News Local/State

Former U.S. House Speaker Weighs In On Shutdown

 

Former U.S. House Speaker Denny Hastert (R-Ill.) says he cannot answer how or when, but he is confident the partial federal government shutdown will come to an end. 

Hastert was not the Speaker of the U.S. House during the last government shutdown, but he was an Illinois Congressman in 1995 and '96. He said back then, Republicans were trying to get a handle on spending. He says it worked.

"We came out with a budget agreement and because of that budget agreement the first three years that I was Speaker we able to pay down about $650 billion of public debt,” Hastert said. “You know, that was, that was, a good result out of that. It was something that was necessary and that's what we did."

Hastert said this is different. He said Washington has failed to reconcile a budget on time, and that causes a logjam.

"If you get in these types of pressure cooker situations it's artificial, because people made it happen,” he noted. “If you go regular process you would never had had it happen.  In the eight years I was speaker we always went regular process."

"The President at least has to put something on the table, so that they begin to bargain," he added.

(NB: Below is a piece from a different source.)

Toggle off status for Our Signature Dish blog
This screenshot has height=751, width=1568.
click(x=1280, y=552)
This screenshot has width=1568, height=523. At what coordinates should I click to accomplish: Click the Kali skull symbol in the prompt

Hastert's long-term idea for resolving Washington's problems is less obvious. It is not about the budget, and it is not related to the Affordable Care Act.

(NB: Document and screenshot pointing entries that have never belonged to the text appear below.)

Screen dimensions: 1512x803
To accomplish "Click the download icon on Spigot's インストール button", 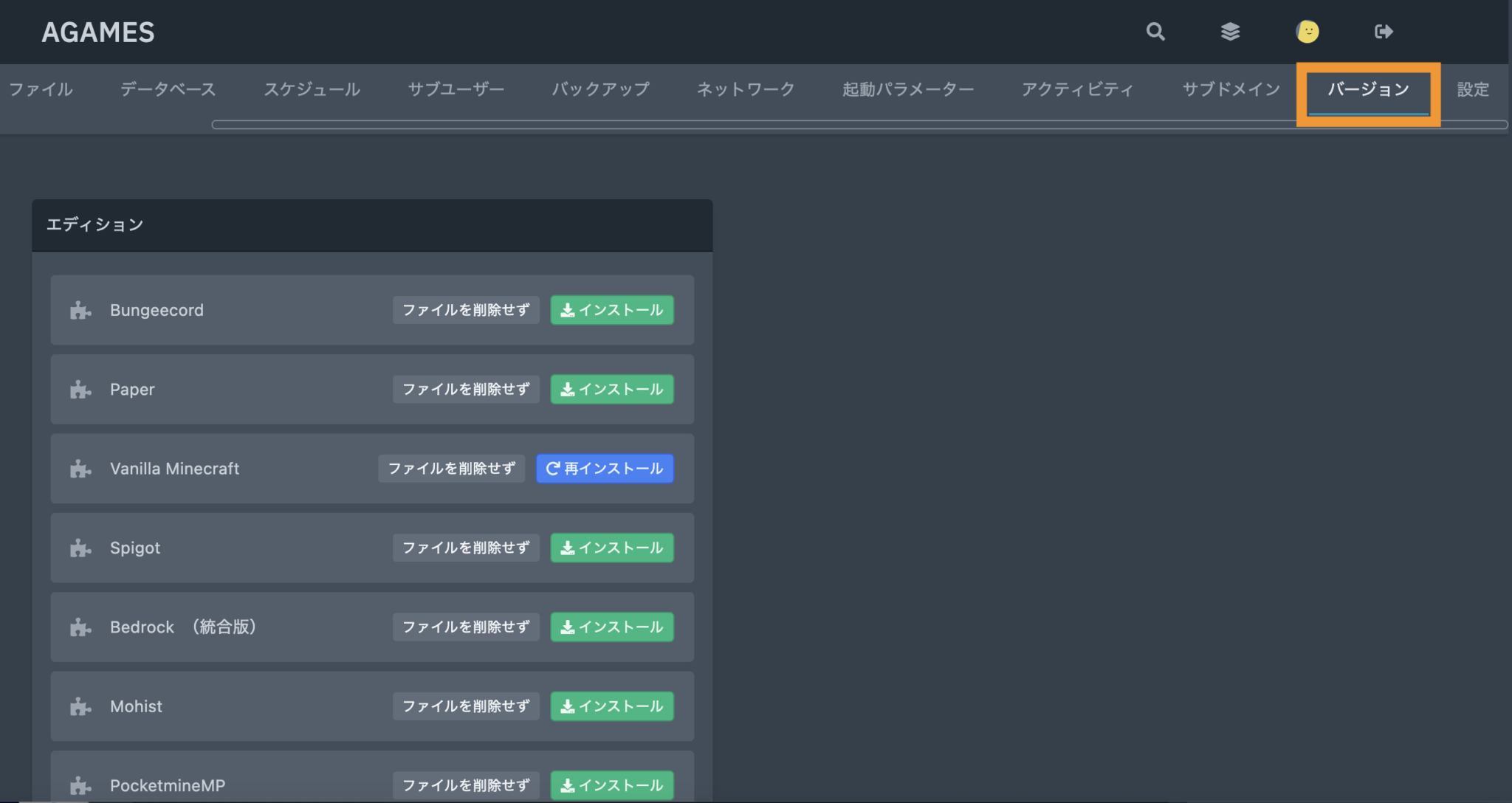I will (568, 548).
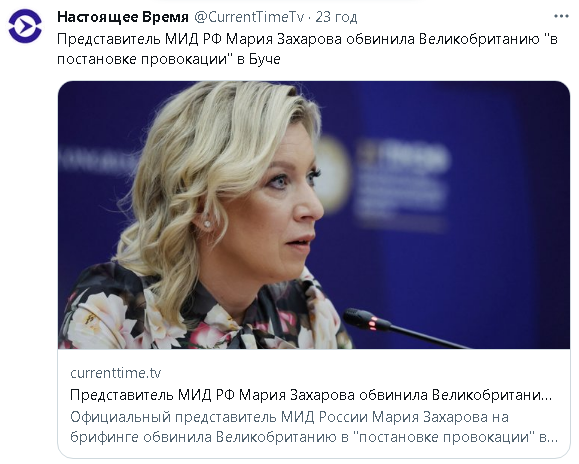Open the @CurrentTimeTv handle link
579x464 pixels.
pos(249,17)
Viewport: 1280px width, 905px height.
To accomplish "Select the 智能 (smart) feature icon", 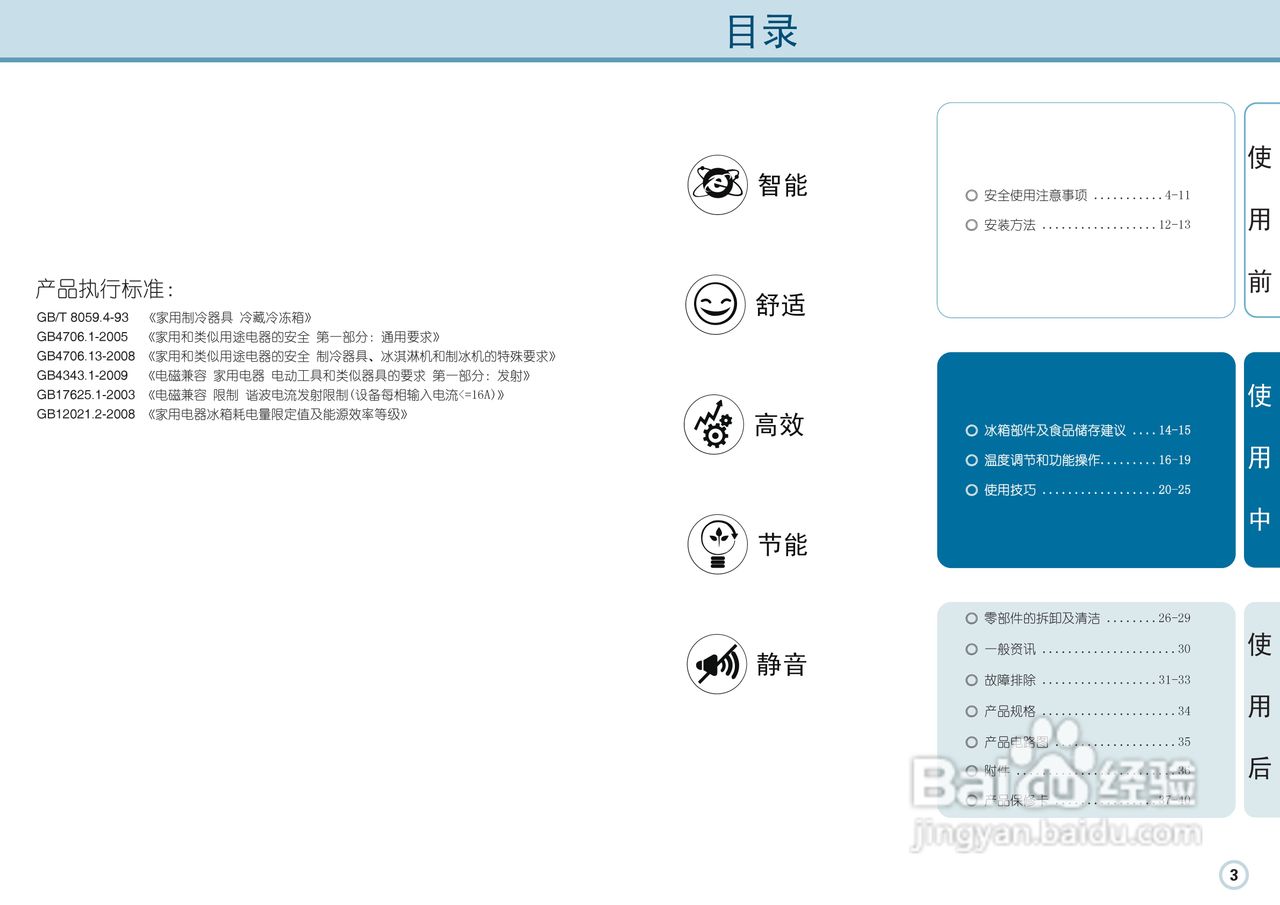I will 715,184.
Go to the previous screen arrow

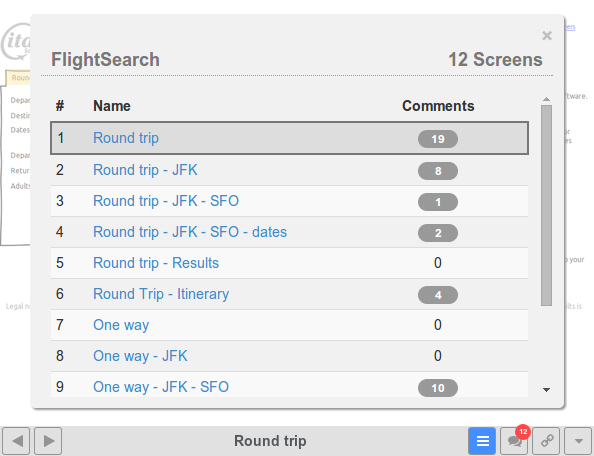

"You have to change the campaign system," he said.

Hastert blames D.C.'s gridlock on the McCain-Feingold campaign finance law. He said it took money away from parties, and instead drove contributions and candidates to the far right and the far left.

"I think that Congress has become much more polarized because of McCain-Feingold,” he said. “When it becomes polarized, it's very much more difficult to find solutions to problems."

Republican members of the U.S. House are refusing to pass a spending bill without a delay of the Affordable Care Act.